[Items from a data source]

--------------------------------

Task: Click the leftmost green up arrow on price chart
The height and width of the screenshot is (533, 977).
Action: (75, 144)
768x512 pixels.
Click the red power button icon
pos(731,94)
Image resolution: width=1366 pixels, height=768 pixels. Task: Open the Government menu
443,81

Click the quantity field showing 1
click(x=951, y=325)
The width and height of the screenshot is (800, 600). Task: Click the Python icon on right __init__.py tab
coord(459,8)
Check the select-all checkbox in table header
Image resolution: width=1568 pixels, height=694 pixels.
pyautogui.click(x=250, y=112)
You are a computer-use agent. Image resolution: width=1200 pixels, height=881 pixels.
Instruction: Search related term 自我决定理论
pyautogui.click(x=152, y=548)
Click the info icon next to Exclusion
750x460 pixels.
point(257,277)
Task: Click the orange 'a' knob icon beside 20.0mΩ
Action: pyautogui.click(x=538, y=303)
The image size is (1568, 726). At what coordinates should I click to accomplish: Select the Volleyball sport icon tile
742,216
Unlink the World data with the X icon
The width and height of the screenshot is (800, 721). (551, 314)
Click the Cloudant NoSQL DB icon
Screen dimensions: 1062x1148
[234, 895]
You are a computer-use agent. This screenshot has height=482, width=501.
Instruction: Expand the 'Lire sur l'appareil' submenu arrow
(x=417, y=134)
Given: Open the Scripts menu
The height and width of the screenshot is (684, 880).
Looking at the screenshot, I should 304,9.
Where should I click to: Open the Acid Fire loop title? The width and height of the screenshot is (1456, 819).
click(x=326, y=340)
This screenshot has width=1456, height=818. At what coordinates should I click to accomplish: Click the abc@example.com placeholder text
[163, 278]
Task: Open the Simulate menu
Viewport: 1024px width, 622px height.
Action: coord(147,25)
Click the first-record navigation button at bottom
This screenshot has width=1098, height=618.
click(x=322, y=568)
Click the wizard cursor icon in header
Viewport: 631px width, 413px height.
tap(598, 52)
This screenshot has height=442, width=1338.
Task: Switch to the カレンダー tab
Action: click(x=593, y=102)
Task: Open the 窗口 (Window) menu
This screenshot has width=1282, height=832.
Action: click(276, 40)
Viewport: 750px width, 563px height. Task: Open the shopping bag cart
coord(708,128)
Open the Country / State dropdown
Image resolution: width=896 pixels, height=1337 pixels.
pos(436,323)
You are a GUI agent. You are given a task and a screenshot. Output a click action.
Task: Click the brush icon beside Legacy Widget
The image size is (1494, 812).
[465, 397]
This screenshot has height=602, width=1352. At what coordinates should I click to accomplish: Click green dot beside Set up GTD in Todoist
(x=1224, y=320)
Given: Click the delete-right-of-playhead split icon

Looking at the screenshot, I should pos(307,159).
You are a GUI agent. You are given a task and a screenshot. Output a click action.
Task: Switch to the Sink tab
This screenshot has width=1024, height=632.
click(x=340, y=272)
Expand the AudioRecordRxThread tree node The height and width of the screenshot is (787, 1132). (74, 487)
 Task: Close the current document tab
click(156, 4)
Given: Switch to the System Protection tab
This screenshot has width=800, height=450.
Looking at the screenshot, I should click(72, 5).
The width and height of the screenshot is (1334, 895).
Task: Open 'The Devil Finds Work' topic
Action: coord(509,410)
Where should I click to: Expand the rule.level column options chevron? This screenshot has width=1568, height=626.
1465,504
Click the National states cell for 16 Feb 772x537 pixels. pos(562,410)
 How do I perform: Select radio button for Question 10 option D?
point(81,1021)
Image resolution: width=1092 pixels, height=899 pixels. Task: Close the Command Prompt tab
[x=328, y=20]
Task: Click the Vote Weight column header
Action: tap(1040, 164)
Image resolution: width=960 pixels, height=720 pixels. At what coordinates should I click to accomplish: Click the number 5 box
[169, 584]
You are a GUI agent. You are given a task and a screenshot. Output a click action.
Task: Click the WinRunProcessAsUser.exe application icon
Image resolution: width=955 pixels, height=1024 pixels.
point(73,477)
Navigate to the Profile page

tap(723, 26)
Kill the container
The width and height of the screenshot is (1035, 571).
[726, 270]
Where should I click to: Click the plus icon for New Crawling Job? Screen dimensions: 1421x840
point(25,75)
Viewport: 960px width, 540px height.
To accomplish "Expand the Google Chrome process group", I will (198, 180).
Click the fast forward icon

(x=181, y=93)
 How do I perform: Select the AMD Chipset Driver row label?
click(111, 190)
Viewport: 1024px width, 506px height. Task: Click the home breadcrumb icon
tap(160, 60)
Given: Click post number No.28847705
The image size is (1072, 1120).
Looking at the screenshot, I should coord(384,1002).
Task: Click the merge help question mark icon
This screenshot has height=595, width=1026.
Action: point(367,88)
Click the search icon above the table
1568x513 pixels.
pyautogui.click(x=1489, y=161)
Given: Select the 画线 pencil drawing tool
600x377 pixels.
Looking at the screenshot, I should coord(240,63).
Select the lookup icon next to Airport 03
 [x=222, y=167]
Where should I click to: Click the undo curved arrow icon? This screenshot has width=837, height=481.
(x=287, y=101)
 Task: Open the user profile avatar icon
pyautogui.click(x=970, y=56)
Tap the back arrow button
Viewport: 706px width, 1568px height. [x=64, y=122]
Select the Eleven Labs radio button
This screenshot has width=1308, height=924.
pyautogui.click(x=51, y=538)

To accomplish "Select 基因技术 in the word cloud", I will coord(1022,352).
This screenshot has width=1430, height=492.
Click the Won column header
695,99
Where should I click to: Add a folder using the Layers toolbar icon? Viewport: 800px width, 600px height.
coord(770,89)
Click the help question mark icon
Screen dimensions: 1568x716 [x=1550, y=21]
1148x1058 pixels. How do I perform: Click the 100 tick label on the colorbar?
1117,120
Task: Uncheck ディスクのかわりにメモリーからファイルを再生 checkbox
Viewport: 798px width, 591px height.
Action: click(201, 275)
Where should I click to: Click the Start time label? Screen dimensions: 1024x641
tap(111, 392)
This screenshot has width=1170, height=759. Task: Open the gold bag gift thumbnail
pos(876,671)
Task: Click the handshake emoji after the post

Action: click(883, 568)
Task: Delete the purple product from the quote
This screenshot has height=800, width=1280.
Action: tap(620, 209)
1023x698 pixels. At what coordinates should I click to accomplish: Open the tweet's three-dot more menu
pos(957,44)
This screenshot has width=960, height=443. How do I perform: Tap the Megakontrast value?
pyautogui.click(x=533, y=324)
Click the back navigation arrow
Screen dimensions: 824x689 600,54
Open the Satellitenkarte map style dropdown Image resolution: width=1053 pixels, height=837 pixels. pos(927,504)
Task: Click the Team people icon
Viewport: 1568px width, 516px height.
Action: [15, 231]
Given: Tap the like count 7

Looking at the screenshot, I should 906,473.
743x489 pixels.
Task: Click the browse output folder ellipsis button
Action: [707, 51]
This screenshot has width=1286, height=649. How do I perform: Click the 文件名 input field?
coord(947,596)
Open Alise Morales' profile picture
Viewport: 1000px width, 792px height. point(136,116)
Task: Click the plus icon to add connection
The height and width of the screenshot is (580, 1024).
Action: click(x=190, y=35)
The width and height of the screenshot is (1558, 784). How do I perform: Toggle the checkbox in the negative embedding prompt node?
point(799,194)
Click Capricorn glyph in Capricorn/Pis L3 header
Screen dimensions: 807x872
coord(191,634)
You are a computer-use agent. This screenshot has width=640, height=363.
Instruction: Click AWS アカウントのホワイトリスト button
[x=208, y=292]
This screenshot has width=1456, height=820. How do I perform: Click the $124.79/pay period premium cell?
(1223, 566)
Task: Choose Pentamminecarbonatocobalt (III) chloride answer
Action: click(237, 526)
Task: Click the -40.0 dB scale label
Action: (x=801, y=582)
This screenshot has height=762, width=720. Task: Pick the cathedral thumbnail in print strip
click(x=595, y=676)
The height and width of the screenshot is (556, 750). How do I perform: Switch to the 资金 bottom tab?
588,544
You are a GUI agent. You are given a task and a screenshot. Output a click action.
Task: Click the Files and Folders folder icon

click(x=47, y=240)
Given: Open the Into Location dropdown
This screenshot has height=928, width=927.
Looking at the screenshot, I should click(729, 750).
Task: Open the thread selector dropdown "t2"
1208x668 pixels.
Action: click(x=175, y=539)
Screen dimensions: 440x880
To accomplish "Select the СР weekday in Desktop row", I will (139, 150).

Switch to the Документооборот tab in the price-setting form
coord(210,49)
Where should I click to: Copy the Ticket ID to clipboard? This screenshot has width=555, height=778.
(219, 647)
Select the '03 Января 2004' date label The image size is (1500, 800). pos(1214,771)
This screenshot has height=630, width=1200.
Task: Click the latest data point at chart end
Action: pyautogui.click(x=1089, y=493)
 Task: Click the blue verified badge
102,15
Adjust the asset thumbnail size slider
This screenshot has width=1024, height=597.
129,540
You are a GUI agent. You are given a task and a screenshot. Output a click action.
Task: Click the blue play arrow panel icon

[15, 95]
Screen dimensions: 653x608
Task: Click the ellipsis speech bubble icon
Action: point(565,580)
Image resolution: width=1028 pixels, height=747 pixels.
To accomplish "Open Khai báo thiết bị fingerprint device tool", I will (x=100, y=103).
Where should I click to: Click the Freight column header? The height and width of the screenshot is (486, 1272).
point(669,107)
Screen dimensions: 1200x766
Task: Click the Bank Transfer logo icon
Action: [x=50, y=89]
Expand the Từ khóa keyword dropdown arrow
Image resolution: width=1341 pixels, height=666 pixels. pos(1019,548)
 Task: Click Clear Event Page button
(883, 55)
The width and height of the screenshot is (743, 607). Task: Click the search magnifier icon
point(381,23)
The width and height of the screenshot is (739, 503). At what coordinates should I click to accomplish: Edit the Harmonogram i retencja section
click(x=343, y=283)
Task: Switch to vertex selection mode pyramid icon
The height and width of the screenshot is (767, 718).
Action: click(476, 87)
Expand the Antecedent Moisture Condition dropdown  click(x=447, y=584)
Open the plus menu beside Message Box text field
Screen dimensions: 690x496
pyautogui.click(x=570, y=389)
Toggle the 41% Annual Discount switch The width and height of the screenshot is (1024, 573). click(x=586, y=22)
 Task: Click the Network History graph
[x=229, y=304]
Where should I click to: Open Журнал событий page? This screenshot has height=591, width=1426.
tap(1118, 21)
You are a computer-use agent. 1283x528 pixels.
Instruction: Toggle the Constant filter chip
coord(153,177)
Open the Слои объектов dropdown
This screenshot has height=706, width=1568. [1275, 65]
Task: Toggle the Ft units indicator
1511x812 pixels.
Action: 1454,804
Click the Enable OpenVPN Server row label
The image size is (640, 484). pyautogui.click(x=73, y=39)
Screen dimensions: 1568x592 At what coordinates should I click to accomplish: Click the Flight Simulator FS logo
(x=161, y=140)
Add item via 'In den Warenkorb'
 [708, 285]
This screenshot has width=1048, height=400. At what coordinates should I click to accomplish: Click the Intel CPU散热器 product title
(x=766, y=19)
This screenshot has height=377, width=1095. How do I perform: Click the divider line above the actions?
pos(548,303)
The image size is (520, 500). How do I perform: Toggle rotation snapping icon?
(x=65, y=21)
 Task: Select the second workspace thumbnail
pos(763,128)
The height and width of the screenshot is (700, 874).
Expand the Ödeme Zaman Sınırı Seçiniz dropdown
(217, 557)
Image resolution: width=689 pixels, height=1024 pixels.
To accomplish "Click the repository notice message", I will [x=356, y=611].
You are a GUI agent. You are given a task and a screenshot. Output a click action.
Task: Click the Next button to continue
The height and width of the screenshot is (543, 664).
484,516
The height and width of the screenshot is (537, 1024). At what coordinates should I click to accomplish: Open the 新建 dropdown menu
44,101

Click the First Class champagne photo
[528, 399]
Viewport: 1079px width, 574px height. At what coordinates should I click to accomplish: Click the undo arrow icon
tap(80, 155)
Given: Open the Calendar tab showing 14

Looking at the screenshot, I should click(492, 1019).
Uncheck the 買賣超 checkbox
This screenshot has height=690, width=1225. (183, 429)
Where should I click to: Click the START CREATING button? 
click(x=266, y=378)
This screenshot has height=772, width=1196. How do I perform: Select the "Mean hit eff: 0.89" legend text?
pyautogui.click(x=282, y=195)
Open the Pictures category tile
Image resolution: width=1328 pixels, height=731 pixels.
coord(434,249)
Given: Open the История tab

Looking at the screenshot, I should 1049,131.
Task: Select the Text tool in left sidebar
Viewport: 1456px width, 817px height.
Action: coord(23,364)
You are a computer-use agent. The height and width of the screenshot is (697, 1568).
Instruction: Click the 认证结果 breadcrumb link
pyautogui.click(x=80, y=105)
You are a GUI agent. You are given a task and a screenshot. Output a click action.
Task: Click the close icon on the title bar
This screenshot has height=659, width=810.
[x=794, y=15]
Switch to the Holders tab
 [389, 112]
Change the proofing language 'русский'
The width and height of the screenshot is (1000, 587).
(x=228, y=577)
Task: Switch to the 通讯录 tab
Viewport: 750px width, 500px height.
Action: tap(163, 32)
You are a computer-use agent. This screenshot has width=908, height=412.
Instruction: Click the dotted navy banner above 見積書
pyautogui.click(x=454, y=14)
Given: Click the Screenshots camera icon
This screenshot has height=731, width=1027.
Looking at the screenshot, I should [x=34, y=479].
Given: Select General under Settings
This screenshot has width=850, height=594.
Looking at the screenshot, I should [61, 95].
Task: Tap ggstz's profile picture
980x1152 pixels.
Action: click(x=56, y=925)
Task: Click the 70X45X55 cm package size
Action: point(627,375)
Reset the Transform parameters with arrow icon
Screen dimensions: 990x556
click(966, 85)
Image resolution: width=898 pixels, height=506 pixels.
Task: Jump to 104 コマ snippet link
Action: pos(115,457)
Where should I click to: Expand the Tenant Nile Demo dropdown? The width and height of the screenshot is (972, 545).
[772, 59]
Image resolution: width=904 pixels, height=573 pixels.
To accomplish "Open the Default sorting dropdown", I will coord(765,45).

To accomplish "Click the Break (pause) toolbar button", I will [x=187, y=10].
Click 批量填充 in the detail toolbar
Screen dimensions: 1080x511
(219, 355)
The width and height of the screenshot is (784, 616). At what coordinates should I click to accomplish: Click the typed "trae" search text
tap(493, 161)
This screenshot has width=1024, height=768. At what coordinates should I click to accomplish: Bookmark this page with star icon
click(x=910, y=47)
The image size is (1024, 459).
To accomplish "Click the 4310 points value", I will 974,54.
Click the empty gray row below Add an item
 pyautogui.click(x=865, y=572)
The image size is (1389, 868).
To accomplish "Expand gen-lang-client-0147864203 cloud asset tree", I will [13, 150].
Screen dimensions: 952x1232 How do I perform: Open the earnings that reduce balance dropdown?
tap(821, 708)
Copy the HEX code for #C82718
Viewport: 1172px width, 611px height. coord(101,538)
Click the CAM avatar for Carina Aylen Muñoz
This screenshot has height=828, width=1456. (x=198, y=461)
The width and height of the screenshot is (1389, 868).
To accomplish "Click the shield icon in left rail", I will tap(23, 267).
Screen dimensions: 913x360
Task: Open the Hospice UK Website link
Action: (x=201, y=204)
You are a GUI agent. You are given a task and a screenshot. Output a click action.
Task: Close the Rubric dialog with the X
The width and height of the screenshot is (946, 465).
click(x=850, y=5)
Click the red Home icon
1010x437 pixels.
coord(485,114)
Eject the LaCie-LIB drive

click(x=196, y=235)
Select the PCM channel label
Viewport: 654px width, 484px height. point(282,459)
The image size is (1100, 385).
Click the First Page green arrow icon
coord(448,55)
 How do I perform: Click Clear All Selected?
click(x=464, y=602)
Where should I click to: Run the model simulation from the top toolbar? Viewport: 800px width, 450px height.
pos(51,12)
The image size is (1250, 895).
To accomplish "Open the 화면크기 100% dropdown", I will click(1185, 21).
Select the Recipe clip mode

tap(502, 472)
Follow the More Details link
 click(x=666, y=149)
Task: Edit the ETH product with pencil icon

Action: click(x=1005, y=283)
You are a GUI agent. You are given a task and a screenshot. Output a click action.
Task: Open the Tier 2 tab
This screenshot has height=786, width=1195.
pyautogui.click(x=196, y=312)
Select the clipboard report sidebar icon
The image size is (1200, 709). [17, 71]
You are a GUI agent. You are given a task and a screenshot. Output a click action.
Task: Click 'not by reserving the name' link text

--------------------------------

◆ What needs to be done
The word to look for is "computer"; copy out every line of the entries that holds it.

◆ Solution for this problem
You are a computer-use agent. Image resolution: width=1200 pixels, height=881 pixels.
You are a computer-use agent. This screenshot has height=482, width=501.
You are a computer-use agent. This screenshot has width=640, height=363.
You are a computer-use agent. 1283x528 pixels.
You are a computer-use agent. The height and width of the screenshot is (697, 1568).
You are a computer-use agent. This screenshot has width=908, height=412.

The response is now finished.